There’s little of Collet-Serra’s steady, unfussy craftsmanship and knack for ingenious set-pieces in Bell’s sequel. Instead, the bland, blue-washed colour palette, choppy cuts, and unmotivated drifting camerawork give the picture a made-for-streaming quality befitting its fate on Paramount+. The depreciating value extends to the characterizations, which lack the distinct pulpy realism of the original, due in no small part to the commitment of troopers like CCH Pounder as the hater nun who’s onto Esther’s mysterious family tragedies and Vera Farmiga as the increasingly skeptical mom who, late in her private detective work, kicks through the gaslit-heroine trope to tell her doubting husband (Peter Sarsgaard), “I’m done connecting these dots for you.”

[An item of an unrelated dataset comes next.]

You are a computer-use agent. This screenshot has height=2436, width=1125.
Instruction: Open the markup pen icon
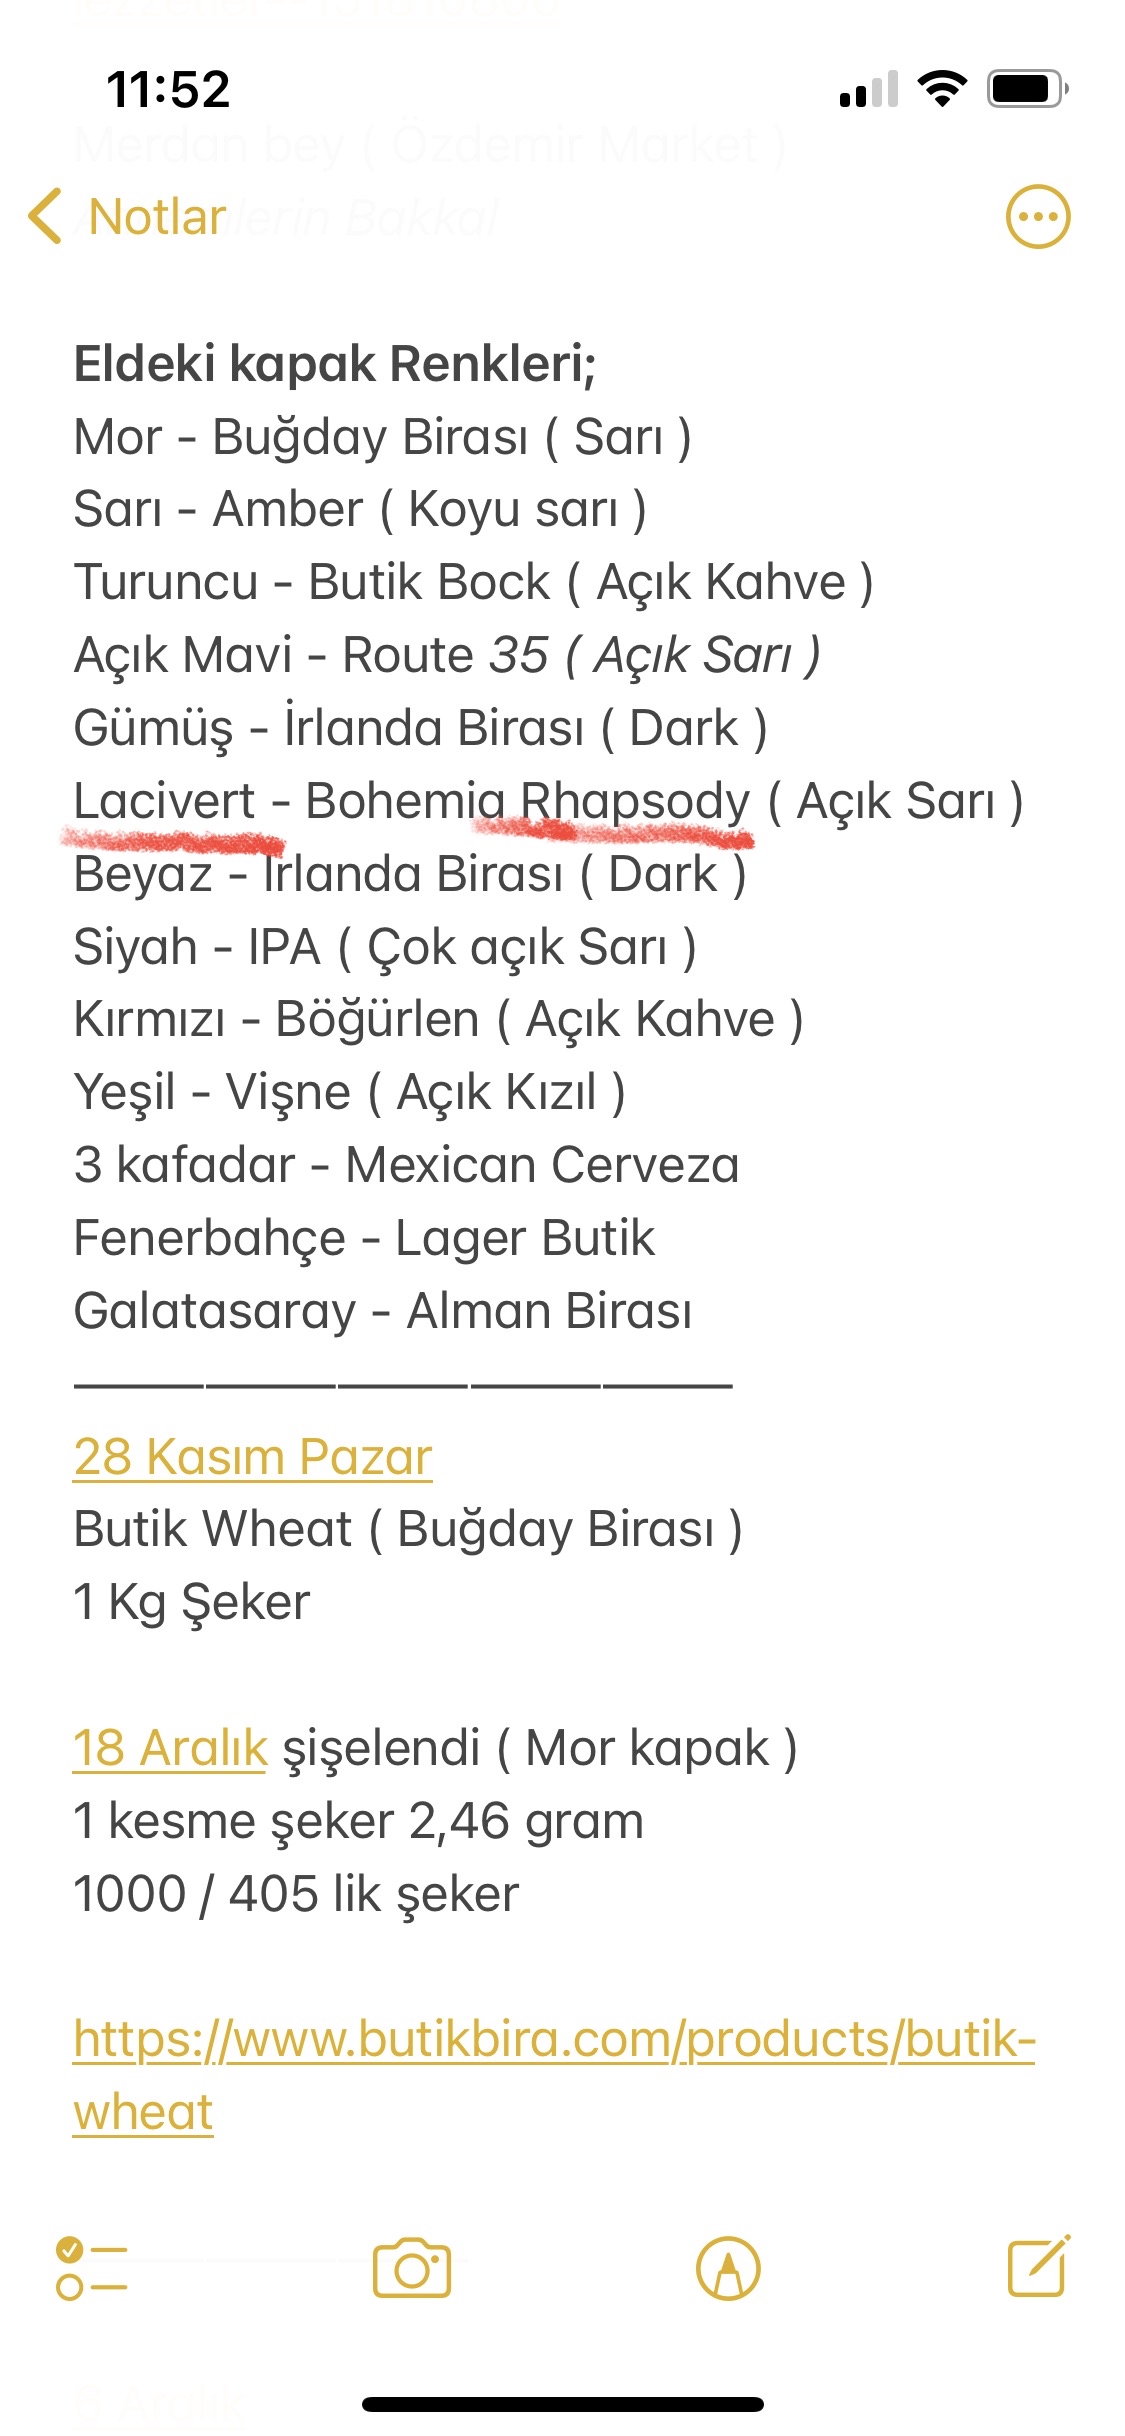pos(728,2269)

The characters here come across less like real people learning they’re in an exploitation movie, largely thanks to that initial miscalculation to reframe Esther as an implacable horror-movie monster, which also puts an undue burden on her new marks to be interesting enough to root for. Strong and unkillable like Michael Myers, this new, vaguely supernatural Esther gives Fuhrman much less to play with, particularly with the striking age disparity between actor and character mostly cancelled out. Compared to her crackling chemistry with Farmiga, Fuhrman also has less to bounce off with the sleepier Stiles, who seems only mildly more alert after a thudding third-act twist of her own. Stiles looks more embarrassed than tickled by her heel turn as the problematic, self-preserving descendant of old-stock American pilgrims fresh off the Mayflower, only coming to life when she coaches Esther on the nuances of grifting therapists to get your way–practically a part of her heritage as a rich white person.

Bell acquits himself decently enough in the visual trickery department, obscuring Fuhrman’s real age with body doubles and fitting her castmates in platform shoes so they tower over her. But it’s not clear why he bothers, or why this particular stretch of Esther’s backstory is even worth exploring. The law of diminishing returns comes hard for the confusing new conceit: What if a 25-year-old actress played a 30-year-old woman pretending to be a nine-year-old girl in a 13-years-later prequel set a couple of years before the first film? There’s a hopelessly anti-camp sensibility to Bell’s efforts to smooth out Fuhrman’s already-negligible worry lines and help her pass for an adolescent, only underscored by the fact that the strain is noticeable. You wish he went in the opposite direction, aging his lead actress up to look like Mickey Rooney playing Milhouse’s stunt double in that episode of “The Simpsons” about the Radioactive Man movie. Throwing back pointlessly to a past that’s better treated as a punchline in a colourful case file, Orphan: First Kill deprives us of the tasteless genius of Fuhrman’s original performance as a preteen successfully channelling a degenerate 30-year-old Eastern European vixen in Victorian doll fashion, the better to pass as a child.